### The task
Using the profile of Dick Robinson, answer these:
1. How many copies have the books by the named authors sold in total?
2. In how many countries does Scholastic have outposts?
3. In what year did Robinson launch the Scholastic Productions programming and licensing unit?

### Excerpted passage
__________
Piloting 'Harry Potter'


D ick Robinson '54 keeps the presses running for some big name writers, including J.K. Rowling, creator of the sensational Harry Potter series; R.L. Stine, author of the Goosebumps series (also a FOX television show); and Norman Bridwell, father of Clifford the Big Red Dog. Books by these authors have in total sold 300 million copies, and Robinson credits much of his success in the publishing world to his fondness for writing and his experience as a classroom teacher. "Teaching is the most effective way to create strong future lives," says Robinson. "The effect of teachers like George Bennett or Henry Brigdon continues to change society even now-fifty years later."

As chairman, president, and CEO of children's publisher Scholastic Inc., Robinson has overseen the publication of these and many thousands of other books and magazines. Under his leadership, Scholastic has become the world's leading publisher and distributor of children's books and has developed in-school distribution systems unmatched in the industry; it is also a major provider of literacy programs, including textbooks and technology. Scholastic has three major business divisions at Scholastic, Inc.: children's publishing, children's education, and media and entertainment. The company has outposts in seven countries, including Mexico, India, and Hong Kong, and administers the Scholastic Art and Writing Awards. Add that to more Harry Potter books in the works, and it's clear that Robinson is at the helm of a kid-powered juggernaut.

Robinson knows his work.
Like so many Exonians before and after him, he wanted to be a writer. He didn't subsist on fantasy: he wrote and wrote and wrote. And in the manner of aspiring writers, he sought inspiration in the material world, in part by working in rail yards and lumber mills during a college sabbatical. After college he studied literature at Cambridge, and then took a job teaching English in a Chicago suburb. "I thought it would give me time to write," he says of teaching. After two years of teaching 11th graders at Evanston Township High School, he joined Scholastic as a magazine editor and was subsequently swept into the executive ranks.

"My current job doesn't make much use of my writing skills," he says. This may be for the best, because Scholastic needs the full attention of its management. To support the children's publishing franchises the company has created, Robinson has also directed Scholastic's expansion into television, film, video, technology, and consumer products, and launched the Scholastic Productions programming and licensing unit in 1979.
__________
### Given data
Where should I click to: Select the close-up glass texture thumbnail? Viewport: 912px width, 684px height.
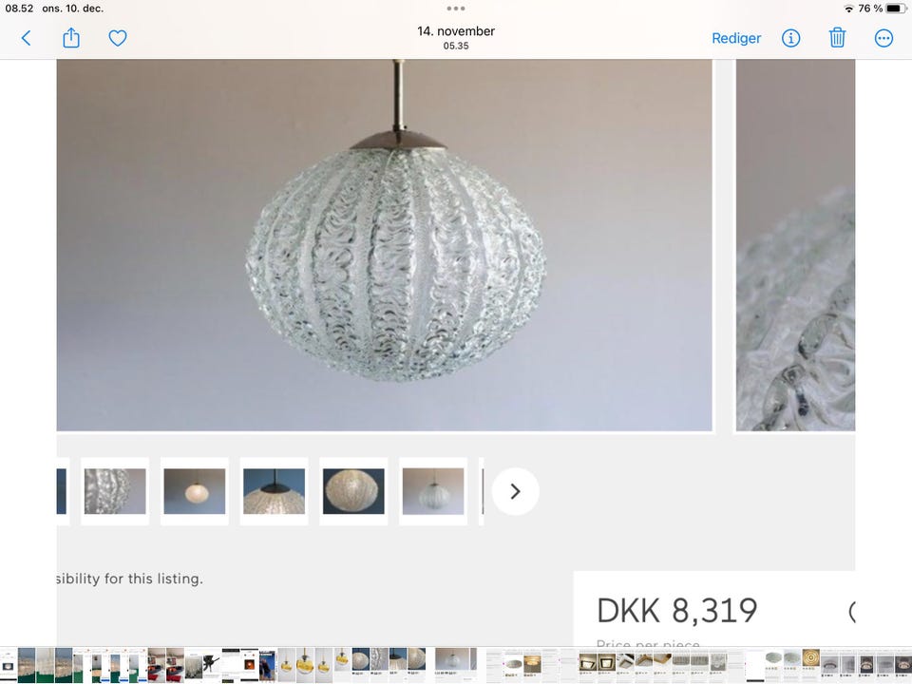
__________
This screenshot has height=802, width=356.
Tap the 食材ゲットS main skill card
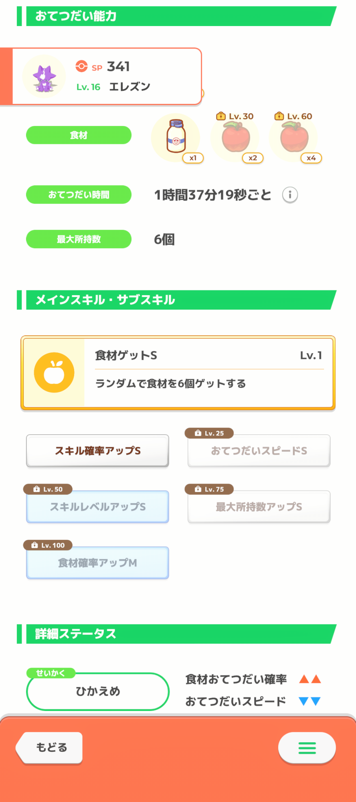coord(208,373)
__________
### Result
1. 300 million
2. Seven
3. 1979